Cezaevinde kendisi gibi onlarca hasta tutuklu bulunduğuna dikkati çeken Emel Çiftçi, cezaevlerindeki fiziki koşulların hasta tutuklulara uygun olmadığını söyledi. Kendisi ile aynı koğuşta kalan Halise Aksoy’un kronik hastalıklarına rağmen tahliye edilmediğini hatırlatan Emel Çiftçi, hasta tutukluların cezaevinde oldukları sürece tedavi imkânına erişemeyeceklerini vurguladı. Cezaevlerinde yaşanan ölümlerin önüne geçmek için ciddi bir duyarlılık oluşturulması gerektiğini vurgulayan Emel Çiftçi, şunları dile getirdi:

“Tedavi süreci için fiziki koşulların düzeltilmesi gerekiyor. Tedavi dediğimiz şey bir doktora görünmek ya da ilaç almak değildir. Uygun fiziki koşullar olmadığı sürece hasta bir insanın iyileşmesi çok mümkün değil, hastalık süreçlerini aşabilmek söz konusu olmuyor. 70 yaşındaki anneler, birçok kronik hastalığı ile mücadele ediyor. Yine kanser tedavisi gören arkadaşlarımız vardı. Ayda bir doktor kontrolü ile kanser hastası bir insanın iyileşmesi mümkün değil.”

‘Daha büyük bir duyarlılığın açığa çıkması gerekiyor’

Bütün hasta tutukluların bir an önce tahliye edilmesi gerektiğini vurgulayan Emel Çiftçi, “Son 6 ayda iki hasta tutuklu arkadaşımız yaşamını yitirdi. Bu koşullara bizler dur demedikçe bu tür durumlarla daha çok karşılaşacağız.

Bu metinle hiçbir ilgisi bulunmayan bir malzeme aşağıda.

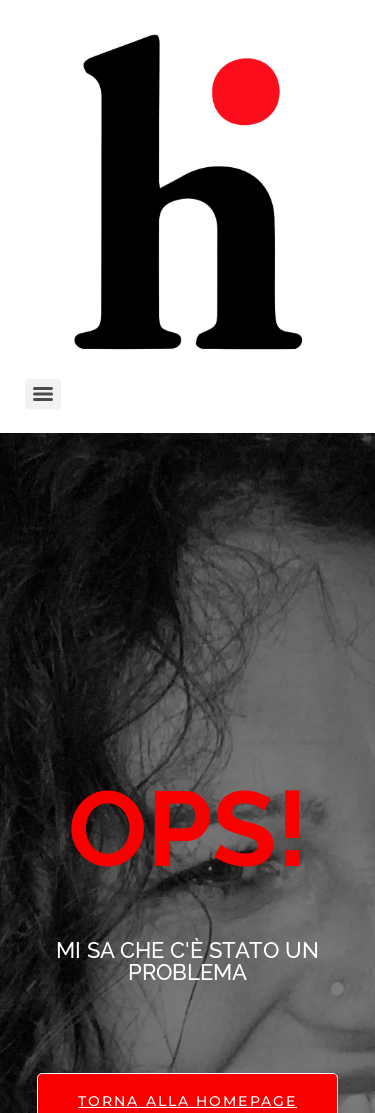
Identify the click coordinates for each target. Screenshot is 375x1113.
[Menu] (43, 394)
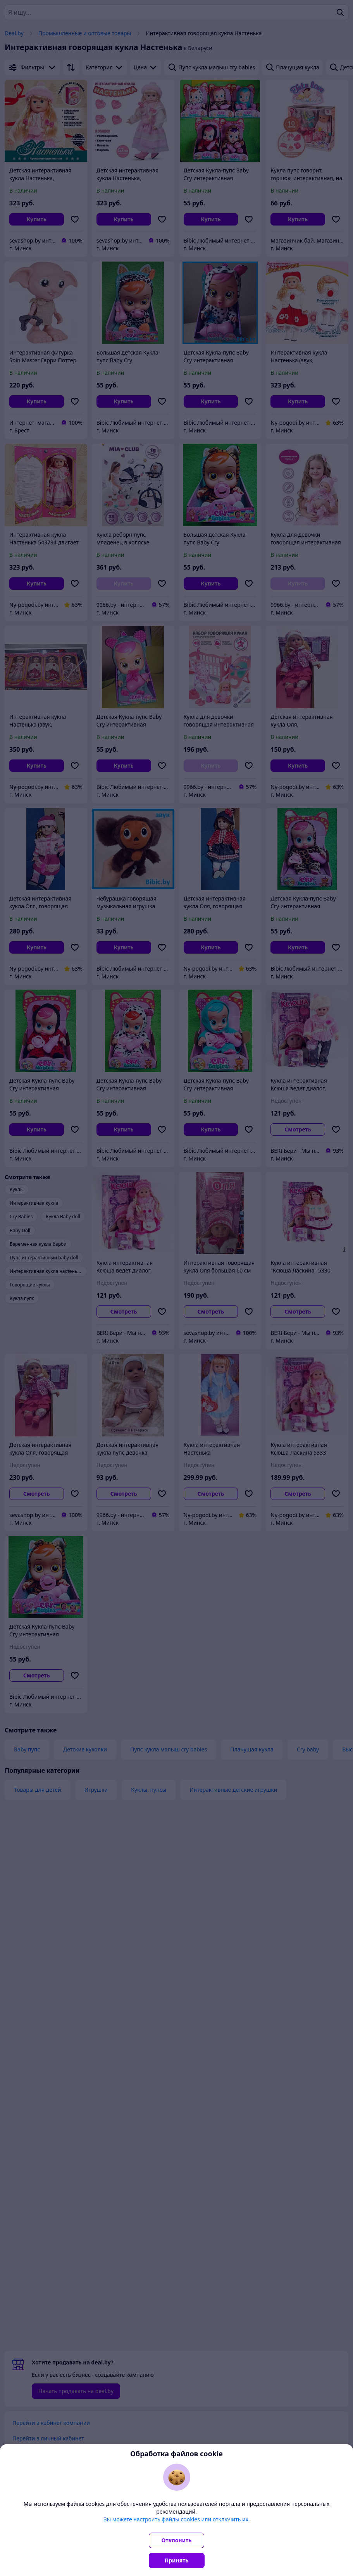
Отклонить (177, 2540)
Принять (177, 2560)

Bu koşulların değişmesi içinde başta tutuklu aileleri olmak üzere halkımızın bu sürece sahip çıkması gerekiyor” diye belirtti. İmralı’da başlayan tecridin bugün cezaevleri başta olmak üzere yaşamın her alanına sirayet ettiğine dikkat çeken Emel Çiftçi, kendilerine gelen mektupların dahi karalanarak teslim edildiğini anlattı.

Emel Çiftçi, “Daha büyük bir duyarlılığın açığa çıkması gerekiyor. Cezaevi koşullarından kaynaklı hem hasta tutuklu sayısı artıyor hem de yaşanan hastalıklar günden güne daha da ağırlaşıyor. Herkesin amasız fakatsız cezaevlerinin etrafında kenetlenmesi gerekiyor” dedi.

‘Bir Kürt sanatçı olarak sözümü kurmaya devam edeceğim’

İmralı F Tipi Yüksek Güvenlikli Kapalı Cezaevi'nde mutlak tecrit altında tutulan PKK Lideri Abdullah Öcalan'ın fiziki özgürlüğünün sağlanması ve Kürt sorununun çözümü talepleriyle cezaevlerinde 27 Kasım’dan bu yana siyasi tutukluların başlattığı açlık grevine işaret eden Emel Çiftçi, “Tecrit bir insanlık suçudur. Tecridin kırılması içinde herkesin söz kurması gerekiyor. Ben de bir Kürt sanatçı olarak sözümü sakınmadan kurmaya devam edeceğim” dedi.